К одному вопросу его сознание подводит столько неразрешимых вопросов, что получается абсурд. Или, как говорит Достоевский, бурда. Тебе надо дело делать, а оснований для этого нет. Есть одни вопросы и сомнения. То есть идея основания – это выход из подполья, убегание от аутизма, создание мира нормы. Например, справедливость – это основание, и на этом основании можно действовать. Если я считаю что-то справедливым, то я буду этого добиваться. Имея основание, ты, как бык, можешь переть к цели. Ты можешь мстить. Но ты уже не сможешь себя раздражать собственной фантазией, и, следовательно, ты перестаешь существовать как человек сознания.

«Страдание – это единственная причина сознания»[12 - Там же, с. 161]. И одновременно оно есть величайшее для человека несчастие. Перестать раздражать себя своими фантазиями – значит перестать сознавать и чувствовать. Цитата из Достоевского: «Сознание бесконечно выше, чем дважды два. После дважды два уж, разумеется, ничего не останется не только делать, но и узнавать. Все, что тогда можно будет это – заткнуть свои пять чувств и погрузиться в созерцание. Ну а при сознании хоть и тот же результат выходит, то есть тоже будет нечего делать, но по крайней мере, самого себя иногда можно посечь, а это все-таки подживляет. Хоть и ретроградно, а все же лучше, чем ничего»[13 - Там же, с. 162].

Сознание – это возможность посечь самого себя.

Другой – это не факт, а событие в жизни аутиста. Герой подполья другого ненавидел, презирал, боялся, ставил выше себя. Сам по себе другой не существует. Другой – это объективация грез аутиста, способ терзания самого себя благодаря полаганию иного в самом себе. Другой – это не тот, кто смотрит на тебя. Другой – это тот, кто позволяет тебе видеть себя в неприглядном свете. Так, например, вся история отношений героя подполья и Лизы – это история превращения Лизы в Другого. Она другая в самости аутиста. Лиза не хотела быть другой. Она хотела любить, она уже полюбила, но человек из подполья использует Лизу в качестве другого, того, кто позволяет ему видеть себя с новой, омерзительной точки зрения. «Я тебе, – говорит он Лизе, – никогда не прощу того, что ты застала меня в этом халатике, когда я бросался, как злая собачонка… как паршивая лохматая шавка на своего лакея»[14 - Там же, с. 237].
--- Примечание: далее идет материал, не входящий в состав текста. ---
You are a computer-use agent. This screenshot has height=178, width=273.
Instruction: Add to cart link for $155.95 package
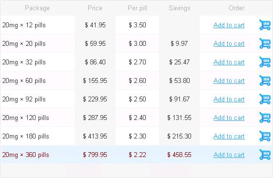(x=229, y=80)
Человек из подполья угрюм, беспорядочен и одинок. Ему, забившемуся в свой угол, в свою пещеру, кажется, что на него смотрят с омерзением. И дело не в том, что на него кто-то смотрит. На него, может быть, вообще никто не смотрит. Дело в том, что он сам на себя смотрел с омерзением. Он думал, что у него на лице подлое выражение, и потому держал себя независимо, чтобы его не заподозрили в подлости.